Page extract —
— Start —

Having reviewed the motions, briefs, evidence, and relevant law, the Court concludes that Plaintiffs' motion and the Energen Defendants' cross-motion should be denied.

I. Facts and Assertions

While the SAC asserts Count Four against "Defendants," Plaintiffs' motion states that Count Four is brought against Maralex and Energen Resources Corporation ("ERC"). [Doc. 188, p. 1] While not disputing the allegation that Maralex brought a compulsory pooling proceeding in 1994, the Energen Defendants dispute Plaintiffs' assertion that Maralex was the "operator" within the definition of Section 70-2-18(B), contending that SG Interests was the designated operator pursuant to OCD Order No. 11054 and under the governing joint operating agreements ("JOAs"). SG Interests is not a party to this action.

Plaintiffs allege that only one JOA is applicable, that JOA shows that Maralex was the "operator," and that JOA provided a title examination was required. The Energen Defendants disagree, alleging that a number of JOAs are applicable; responding to a number of Plaintiffs' UMFs, the Energen Defendants assert that the JOAs are not material, dispute some of the requirements of the JOAs, and generally dispute Plaintiffs' reliance on JOAs to determine the issue of notice and whether there was a statutory violation.

The Court notes, without discussing all of them, that some of Plaintiffs' UMFs set forth conclusions of law. For instance, Plaintiffs' UMF #3 sets forth a conclusion of law about notice, and relies on a witness's deposition for support. The Court, not a witness, decides questions of law.

The Court concludes that the following are relevant undisputed facts. Maralex brought a compulsory pooling proceeding in 1994. Norman and Loretta Gilbreath were given notice of the 1994 pooling proceeding, but Plaintiffs were not. In 1994 Maralex obtained a compulsory pooling order which included the Subject Minerals. Energen became the successor operator of the Flora Vista #19-2 Well and the operator of the Flora Vista #19-3 Well in 2004.

— End —

[Saved entries]
— Start —

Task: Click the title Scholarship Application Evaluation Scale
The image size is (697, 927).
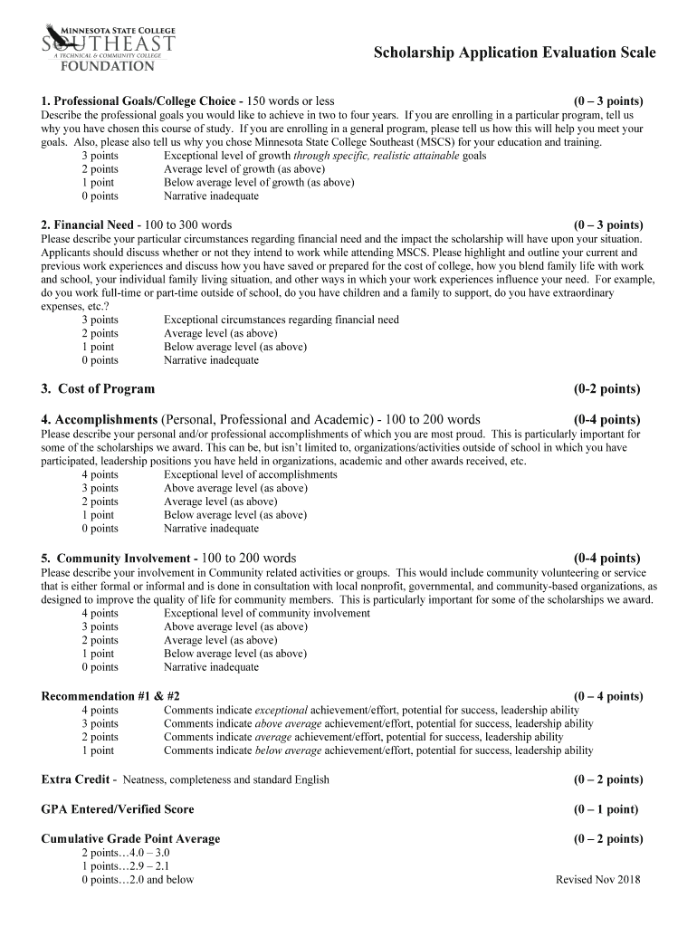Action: pos(515,53)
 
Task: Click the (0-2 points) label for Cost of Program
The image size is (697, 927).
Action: pos(606,389)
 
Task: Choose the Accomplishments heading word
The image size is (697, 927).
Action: pos(106,420)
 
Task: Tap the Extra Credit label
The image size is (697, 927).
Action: pos(76,779)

— End —

Instructions —
1. Using the court excerpt, decide whether each statement agrees with it: (a) SG Interests is a party to this action; (b) Plaintiffs were given notice of the 1994 pooling proceeding; (c) Energen became the operator of the Flora Vista #19-3 Well in 2004. Answer yes or no for each and quote the words of the excerpt that decide it.
2. Retype the rows from the line containing "Task: Tap the Extra Credit label" through the end of the rows, including both ends, and give nothing else.

Solutions below —
1.
(a) No: "SG Interests is not a party to this action."
(b) No: "Norman and Loretta Gilbreath were given notice of the 1994 pooling proceeding, but Plaintiffs were not."
(c) Yes: "Energen became the successor operator of the Flora Vista #19-2 Well and the operator of the Flora Vista #19-3 Well in 2004."

2.
Task: Tap the Extra Credit label
The image size is (697, 927).
Action: pos(76,779)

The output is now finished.